**SOURCE DOCUMENT**
Sunday, 1 December 2024

Barbara Walker at the Whitworth

I was over in Manchester on the weekend and went to see the Barbara Walker exhibition at the Whitworth. Seeing this exhibition so soon after looking at the Curtis Holder exhibition in Leeds was a fascinating experience and the differences are illuminating. 

Barbara Walker: Self portrait


Detail: Self portrait: Leda and the swan

Leonardo: Leda and the Swan

Perhaps best to start with Walker's self-portrait in the guise of Leda and the Swan. This large drawing dominates one end of the gallery space and it sets a tone for the rest of the exhibition. Walker is taking no prisoners, she stands her ground and grinds the feathers of the swan/Zeus into the ground. She is not going to be fooled by some Classical God masquerading as a swan. The charcoal that makes up this and many another of her images is a black, dusty hard working material, one that sits on the surface of a rough/tough paper, asserting its presence as a solid mass maker, rather than as a linear spatial indicator. The marks made work their way over a massive form, and in doing so they give solidity and weight to her figure. Her large wall drawings are also in charcoal, these are not people vibrating into existence, asking questions as to their state in the world; they all take their space, they weigh in, ready to fight their corner and they need to, as society has dealt many of them a poor hand. In comparison with Holder's images I was reminded of Doctor Johnson's "I refute it thus!" James Boswell had this to say about Johnson on Bishop Berkeley,“After we came out of the church, we stood talking for some time together of Bishop Berkeley's ingenious sophistry to prove the non-existence of matter, and that every thing in the universe is merely ideal. I observed, that though we are satisfied his doctrine is not true, it is impossible to refute it. I never shall forget the alacrity with which Johnson answered, striking his foot with mighty force against a large stone, till he rebounded from it, "I refute it thus.” I could I thought hear Walker saying the same about Holder's work.

In another part of the exhibition bits of paper are scanned and blown up to reveal to us their importance. These are the scraps of acknowledgement that people have to show to confirm they are worthy citizens or as proof of the harsh treatment dished out by the authorities, especially when you are seen to be black, young and male. Walker has scaled these papers up and integrated them into her drawing's surfaces, with graphite portraits. In doing this she subverts the texts, giving back a proper humanity to the people who's lives had been effected by the documents enlarged.  



Walker's drawings are confrontational and beautiful at the same time. As you look at them, you are drawn into their surfaces. Eyes sit deep into the charcoal of their making, the closer you get, the more these portraits feel as if they are growing out of the ground out of which they were made. The back of a head, Medusa like, activates the space as if it was a live creature. A painting of the back of a young man's head, reveals something vital about identity, it is part of how we hold ourselves and how we shape our profile, as much as it is due to facial features. There is a cultural tilt of the head, just as much as a hair style or choice of hat.

**PROMPT 1**
Copy the passage of the exhibition review word for word, from "Barbara Walker at" to "differences are illuminating.".
**PROMPT 2**
Answer these questions using the exhibition review.
(a) In which city did the writer see the Curtis Holder exhibition?
(b) What material makes up Walker's self-portrait as Leda?
(c) What kind of portraits did Walker integrate with the scaled-up papers?

Screenshot and document pointing data:

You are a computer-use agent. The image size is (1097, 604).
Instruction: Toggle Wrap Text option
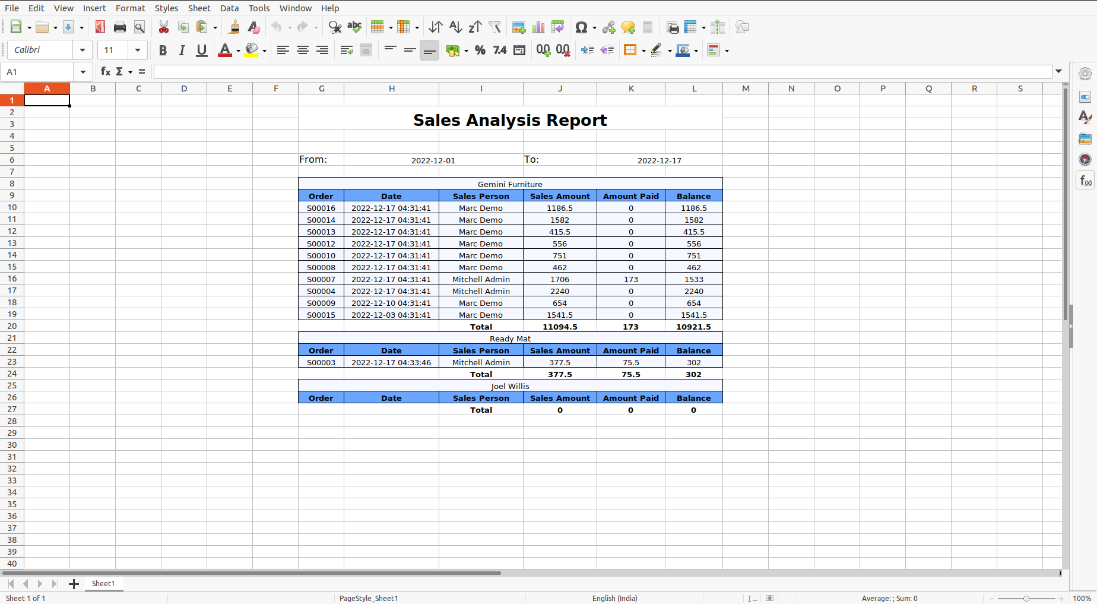(x=347, y=50)
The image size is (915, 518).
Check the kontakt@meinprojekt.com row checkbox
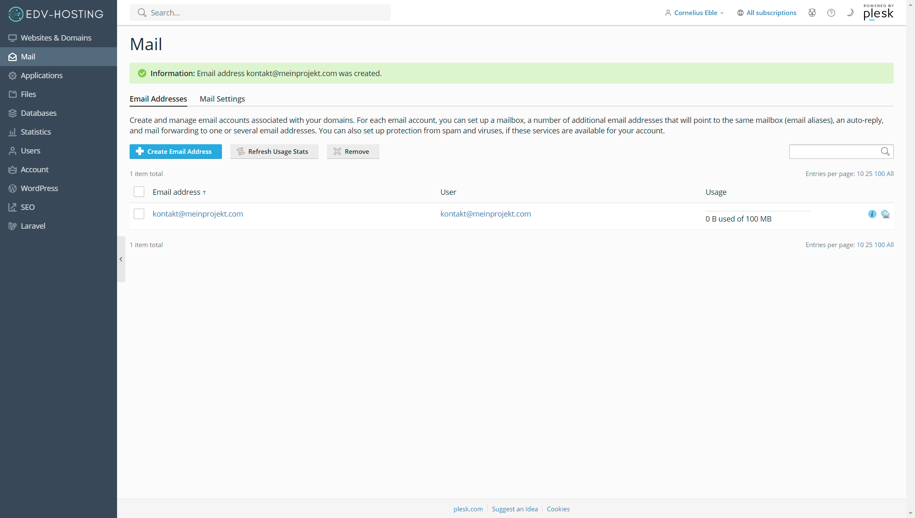(139, 214)
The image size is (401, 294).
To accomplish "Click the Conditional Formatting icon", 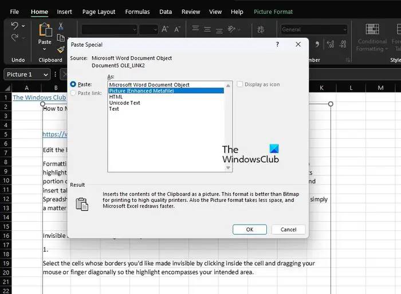I will [372, 29].
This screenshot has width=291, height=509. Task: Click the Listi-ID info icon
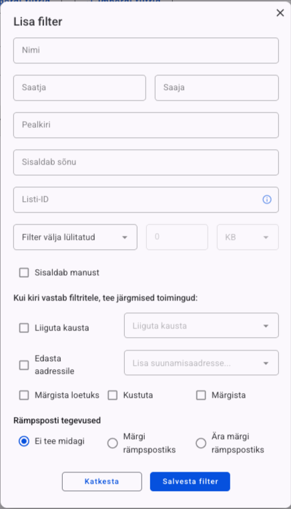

**FULL RESPONSE 1**
Barbara Walker at the Whitworth

I was over in Manchester on the weekend and went to see the Barbara Walker exhibition at the Whitworth. Seeing this exhibition so soon after looking at the Curtis Holder exhibition in Leeds was a fascinating experience and the differences are illuminating.

**FULL RESPONSE 2**
(a) Leeds
(b) Charcoal
(c) Graphite portraits